INE o IFE: he ahí el dilema
Las discusiones reformistas, lejos de cesar con la aprobación de iniciativas que se anunciaron cuando comenzó el sexenio, se van poniendo menos predecibles. O al menos parece que los partidos firmantes del Pacto por México están empezando a tener diferencias que ya no quieren “planchar” en la mesa del Pacto sino dirimir públicamente y comiencen a sacar las uñas y a evidenciar sus distintos intereses.
Fue así con el PRD en cuanto a la reforma hacendaria. Quién diría que serían ellos y no el PAN, el apoyo del PRI para su aprobación (porque evidentemente, es una reforma más cercana a la idea fiscal de las izquierdas que de las derechas en el mundo). Algo que, no veremos repetirse cuando inicie la discusión de la energética. Porque será el PAN quien probablemente secunde al tricolor, aunque para ello, ya amenazaron que primera deberán tener otra discusión, ésta, por la reforma político-electoral, que tampoco pinta fácil.
El punto más álgido en ella, más allá de la posibilidad de reelección de algunos puestos de elección popular, como alcaldías o legislaturas, es la creación del Instituto Nacional de Elecciones, que quedaría en lugar del IFE que conocemos.
El dilema está en que con la creación del INE, todas las elecciones que año con año de realizan en el país, serían organizadas por ésta nueva dependencia. Actualmente, el IFE sólo se encarga de las elecciones federales: Presidente de la República, senadores y diputados. Mientras tanto, cada estado, con un órgano electoral propio, se hace bolas con sus comicios, así como de resolver las controversias que se generen al respecto. Y para dirimir las controversias en última instancia tanto a nivel local como federal, existe el Tribunal Electoral del Poder Judicial de la Federación.
De crearse el INE, concentraría la responsabilidad de las cerca de tres mil 900 elecciones que se realizan a nivel nacional. Actualmente, el IFE sólo se encarga de 333. Y aquí es donde empieza la discusión, de la que dependerá el apoyo que los priistas, en el “dando y dando” puedan obtener o no, para la reforma energética, tal y como lo anunciaron los panistas.
Pues, aunque en controversia, porque Eruviel Ávila yMiguel Ángel Mancera, se han mostrado en contra de la creación del INE, el PRI tiene como encomienda lograr su aprobación, pues es uno de los puntos acordados en el Pacto por México.
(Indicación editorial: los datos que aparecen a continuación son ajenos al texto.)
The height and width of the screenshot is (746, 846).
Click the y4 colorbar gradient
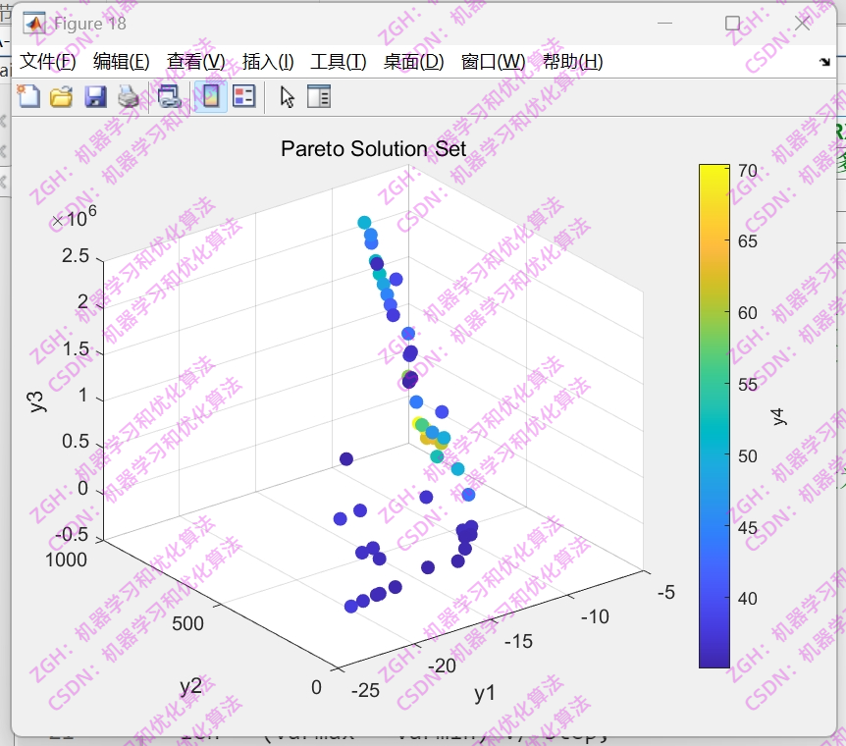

Y es que cada partido está llevando agua a su molino: por un lado, los panistas, a sabiendas que son tercer fuerza política en el país, ven con la creación del INE la oportunidad de acabar con los dos más grandes bastiones electorales del país, justamente, la de los estados gobernados por quienes se han mostrado en contra: Estado de México (tan priista) y el Distrito Federal (tan amarillo). Porque con las elecciones estatales dependiendo de un sólo órgano, las manos que las cuenten y recuenten serían exactamente las mismas para todos los estados. Actualmente, los consejeros estatales son designados por los congresos locales. Así como a nivel federal los designa la Cámara de Diputados. Y claro, mientras el IFE está obligado a mantener, por esa misma razón, una pluralidad rasposa, pero pactada por todos los partidos representados en San Lázaro, muchos de los estatales, en contraste, son designados muchas veces por una sola fuerza política, que generalmente es la misma del gobernador. O sea, se convierten en cuñas para sus cacicazgos.
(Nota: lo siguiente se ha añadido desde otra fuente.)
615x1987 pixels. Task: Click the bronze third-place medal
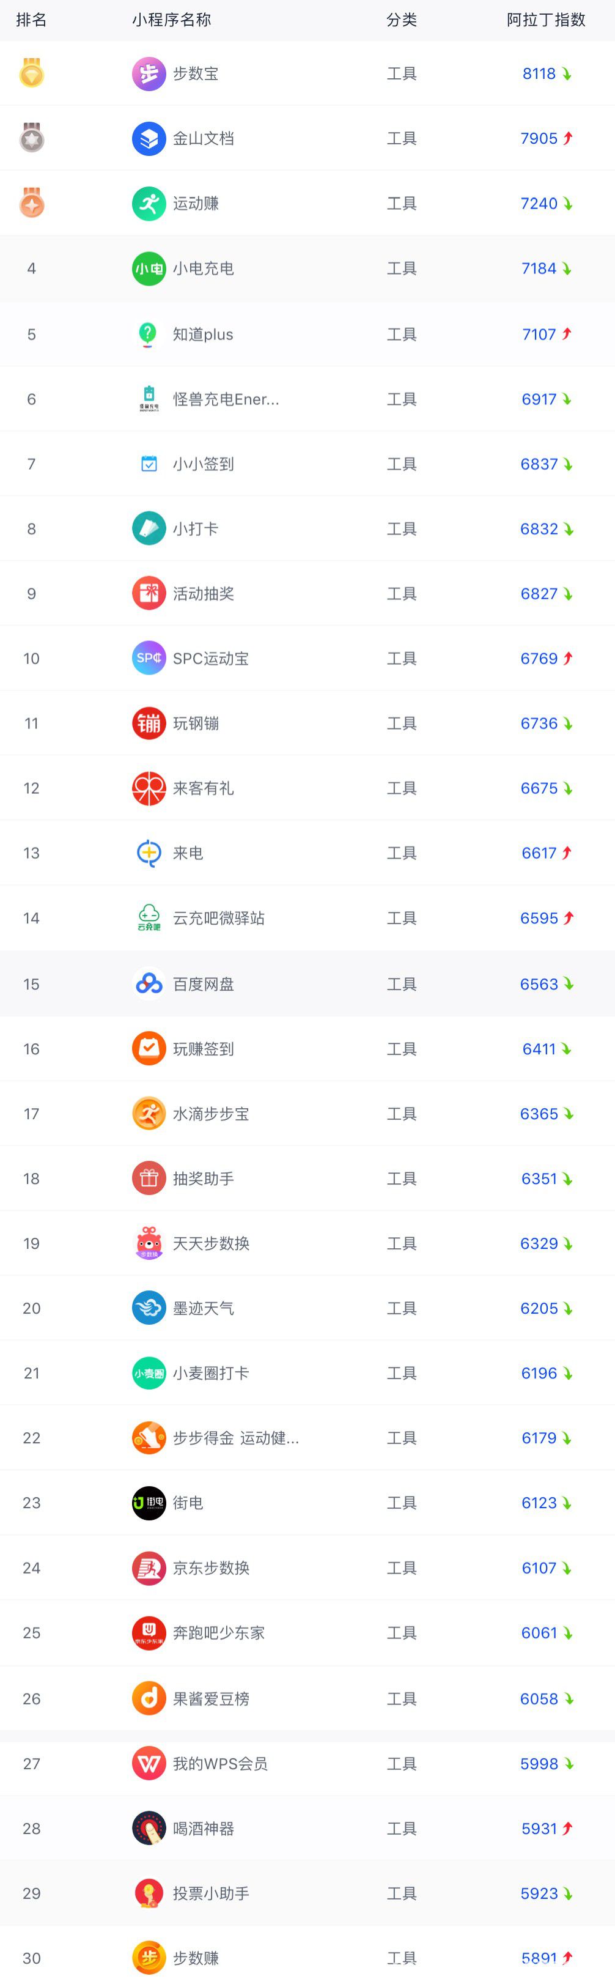(32, 203)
Y ahí el meollo del asunto. Cada partido defenderá su causa según le acomode el resultado que de tal decisión puedan obtener. Lo que es cierto, es que el sistema electoral mexicano requiere modificaciones que, por encima de los intereses de los partidos, se conviertan en organismos confiables para los ciudadanos. Y esa debería ser la consigna con la que discutan la reforma político-electoral.
Addendum. Y de paso deberían de cambiar muchas de las modificaciones-basura y antidemocráticas que hicieron en la última reforma electoral. El bodrio de ley electoral aprobada en 2007 que sólo se diseñó para “aplacar” al Peje y su autoritarismo disfrazado de “causas populares”.